• PROBLEM: Print out each entry without alteration, and keep the pictures out.

Data entries
::::

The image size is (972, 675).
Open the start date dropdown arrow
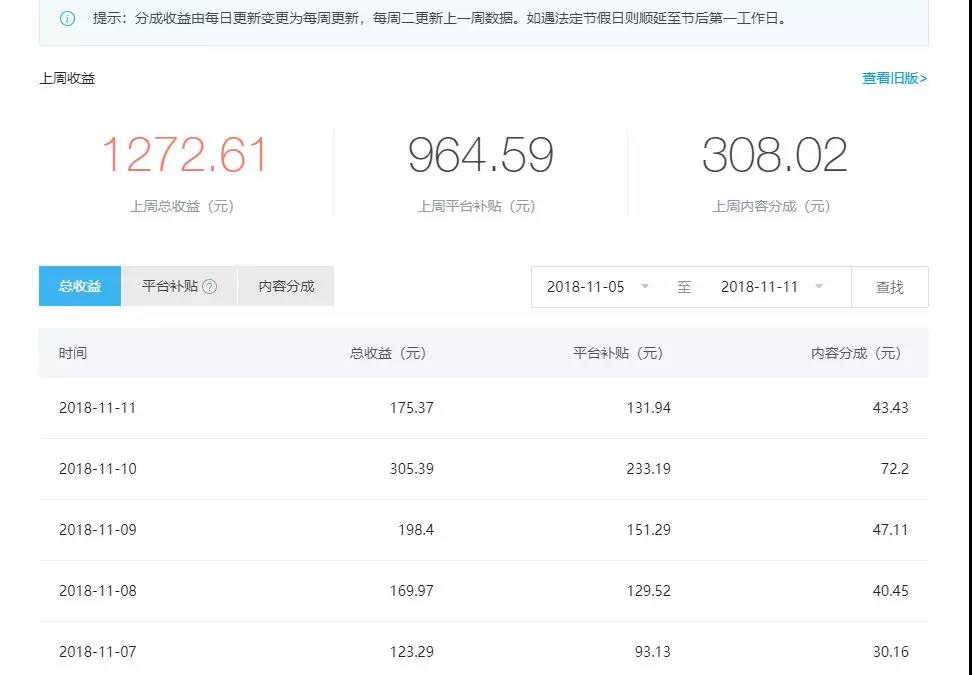pos(645,287)
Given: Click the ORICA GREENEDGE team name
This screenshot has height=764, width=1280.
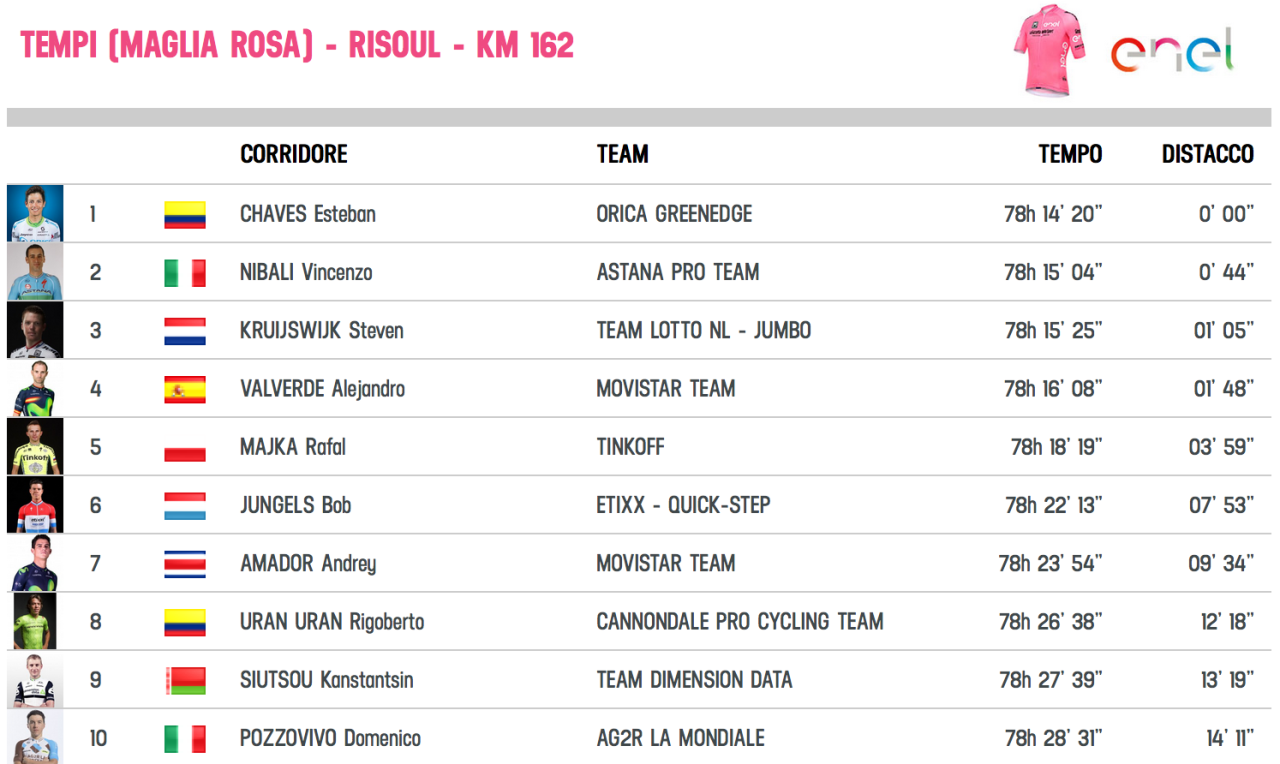Looking at the screenshot, I should tap(674, 214).

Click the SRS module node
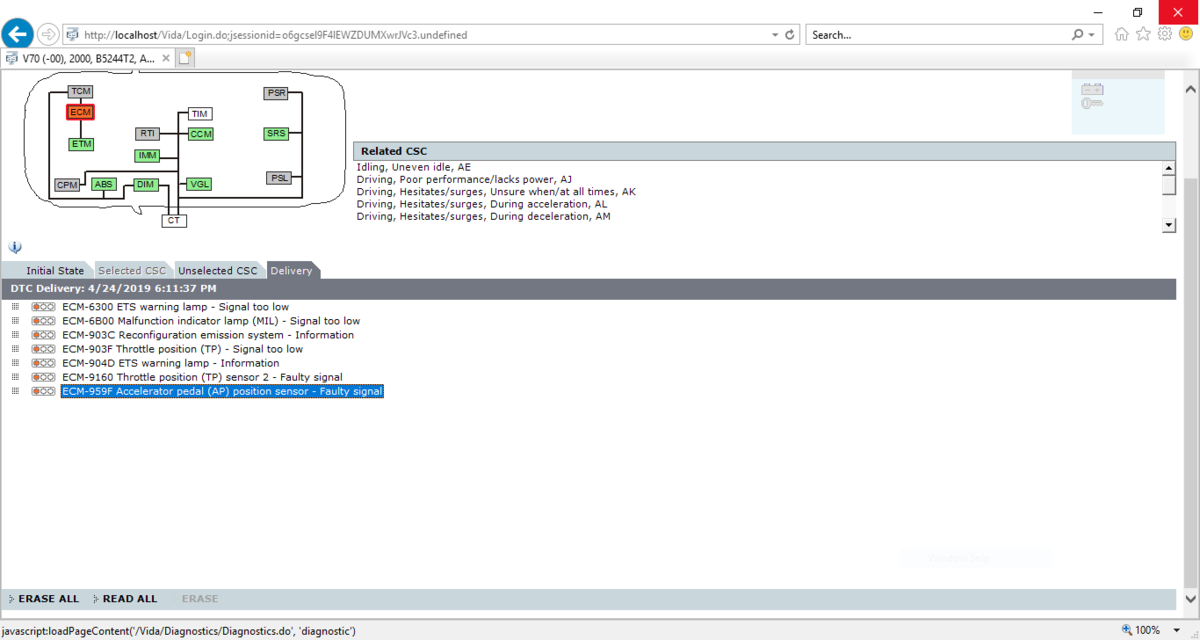276,133
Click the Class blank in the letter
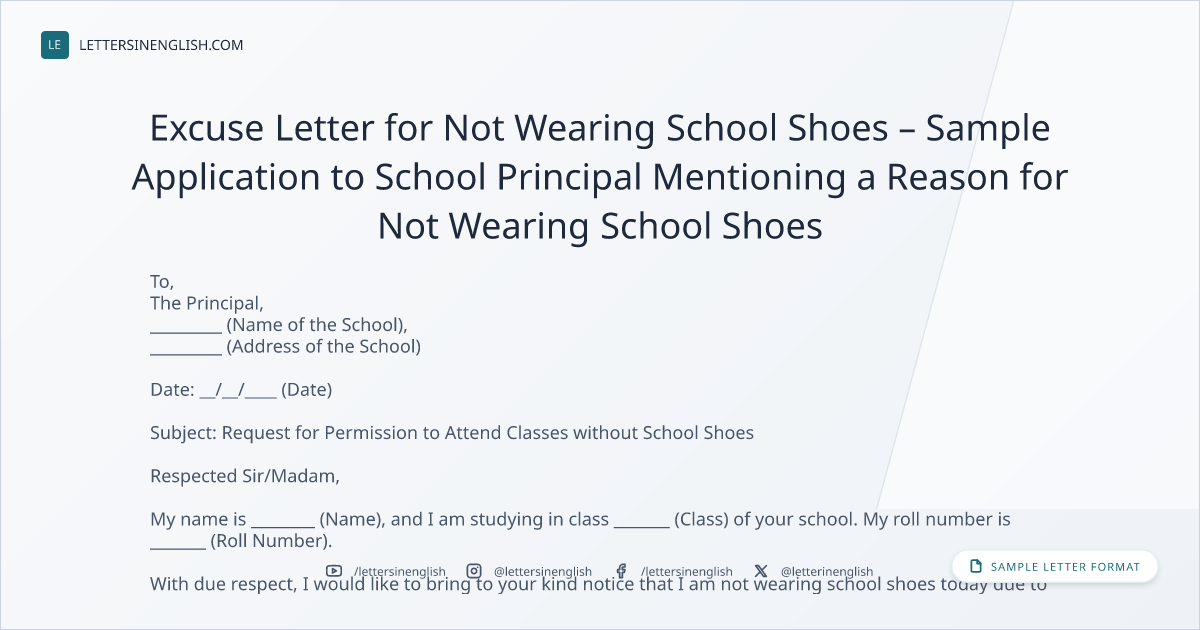 pyautogui.click(x=641, y=520)
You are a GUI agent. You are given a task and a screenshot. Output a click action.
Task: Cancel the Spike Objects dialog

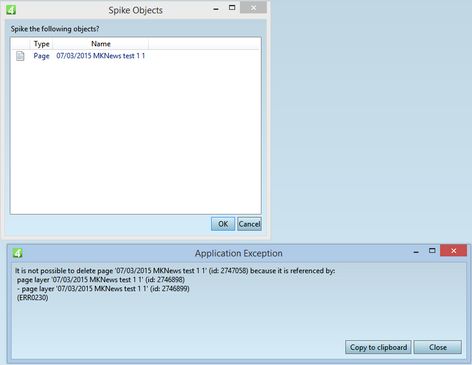pyautogui.click(x=249, y=224)
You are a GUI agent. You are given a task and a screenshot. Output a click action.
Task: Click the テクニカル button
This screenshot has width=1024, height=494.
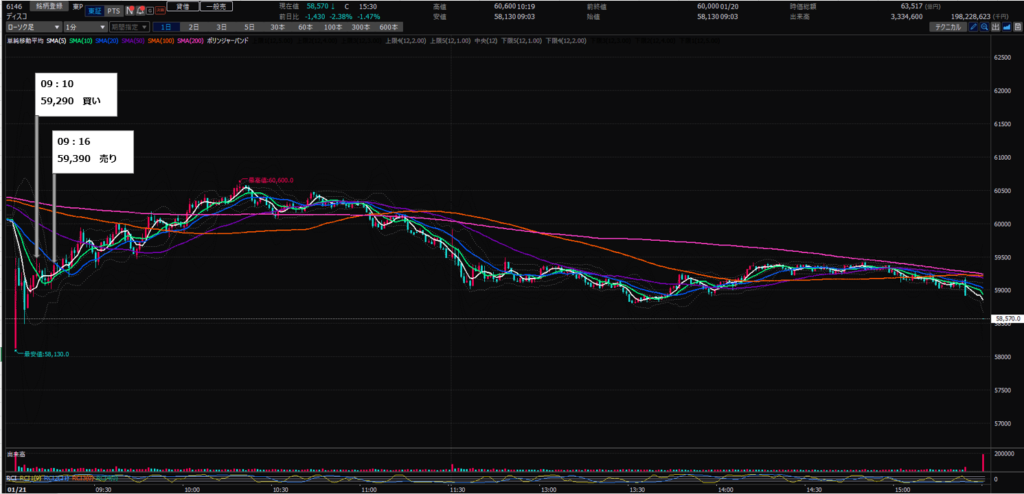[945, 27]
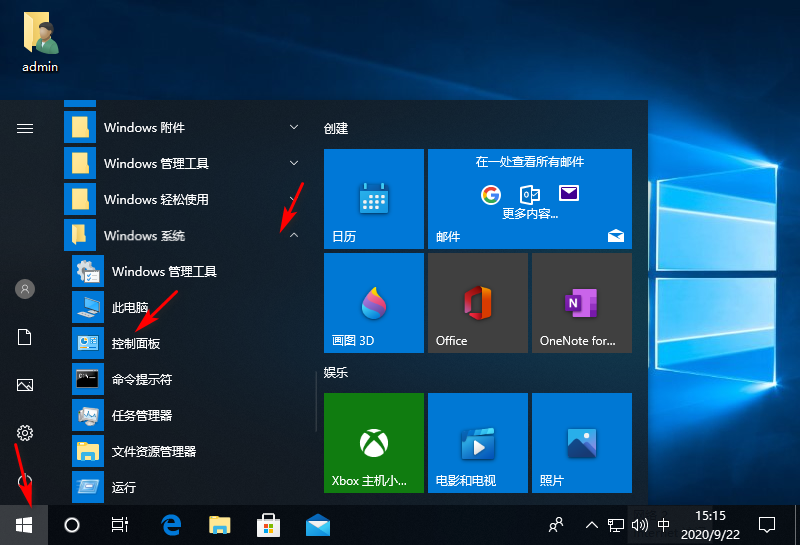Viewport: 800px width, 545px height.
Task: Click the Microsoft Store taskbar icon
Action: pos(269,524)
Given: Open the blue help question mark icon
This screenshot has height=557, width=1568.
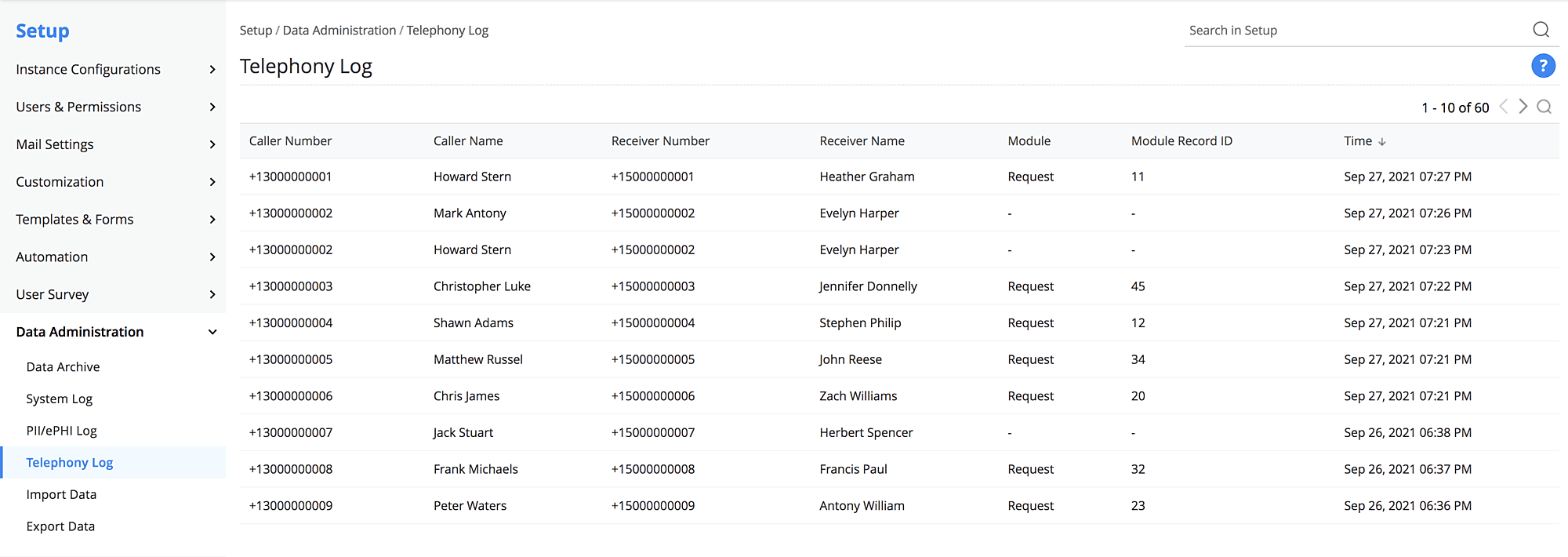Looking at the screenshot, I should (1543, 66).
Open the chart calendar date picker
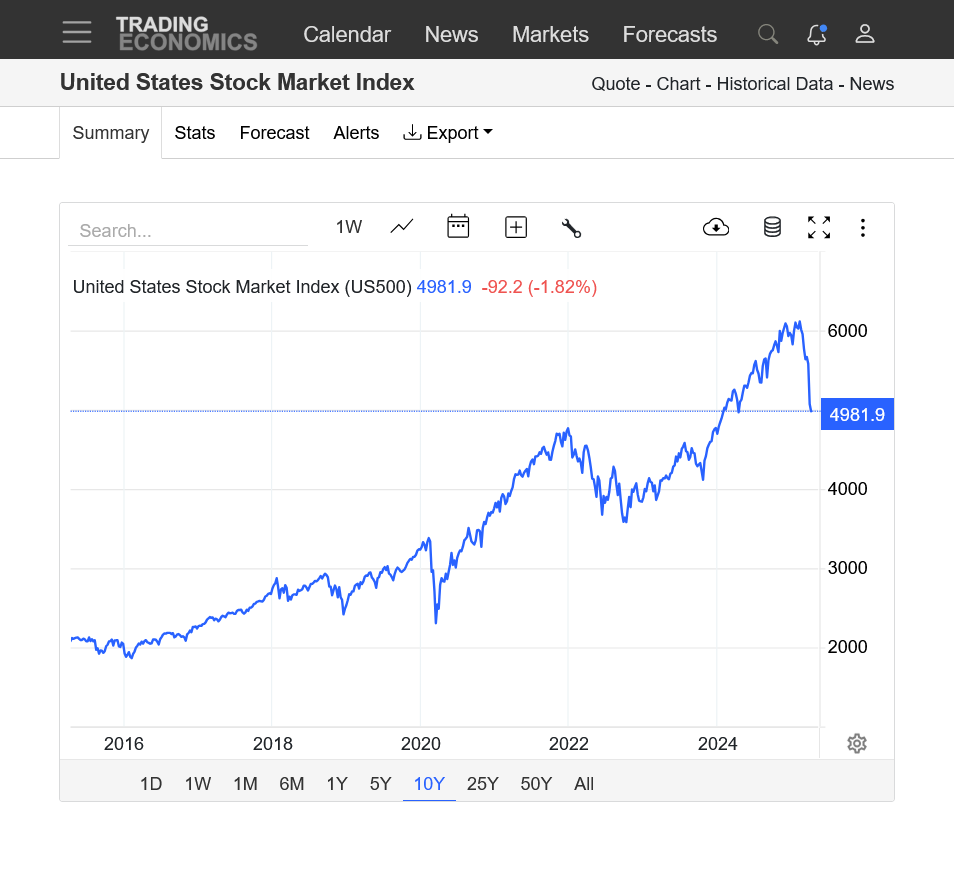The height and width of the screenshot is (874, 954). pos(458,227)
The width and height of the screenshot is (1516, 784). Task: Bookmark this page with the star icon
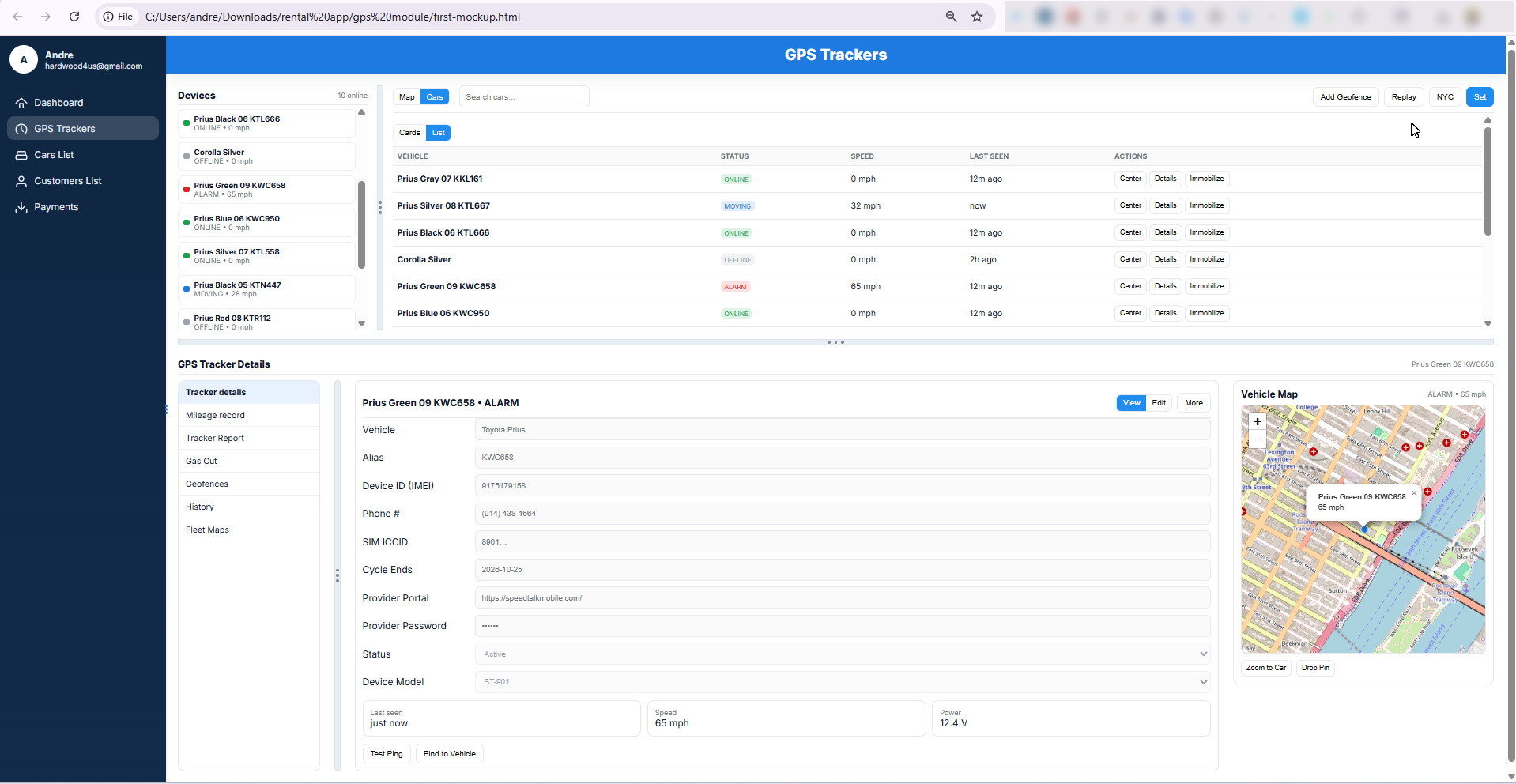click(x=977, y=17)
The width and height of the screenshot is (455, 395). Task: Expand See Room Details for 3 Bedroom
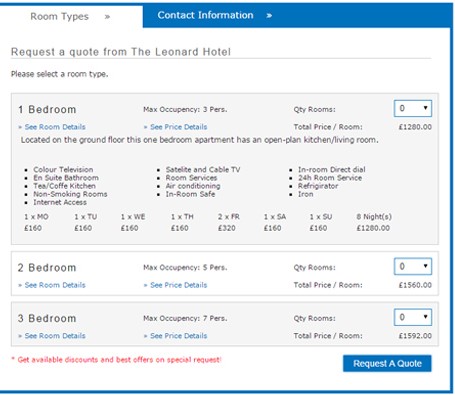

::::

• COMPLETED TASK:
The image size is (972, 675).
Open the start date dropdown arrow
pos(645,287)
Given: Click the ORICA GREENEDGE team name
This screenshot has height=764, width=1280.
Looking at the screenshot, I should tap(674, 214).

Click the SRS module node
276,133
Click the Class blank in the letter
 pyautogui.click(x=641, y=520)
You are a GUI agent. You are given a task and a screenshot. Output a click action.
Task: Cancel the Spike Objects dialog

pyautogui.click(x=249, y=224)
You are a GUI agent. You are given a task and a screenshot. Output a click action.
Task: Click the テクニカル button
This screenshot has width=1024, height=494.
[945, 27]
Viewport: 800px width, 545px height.
Task: Click the Microsoft Store taskbar icon
Action: pos(269,524)
Given: Open the blue help question mark icon
This screenshot has height=557, width=1568.
Looking at the screenshot, I should (1543, 66).
Open the chart calendar date picker
The height and width of the screenshot is (874, 954). pos(458,227)
The width and height of the screenshot is (1516, 784). Task: Bookmark this page with the star icon
click(x=977, y=17)
The width and height of the screenshot is (455, 395). Task: Expand See Room Details for 3 Bedroom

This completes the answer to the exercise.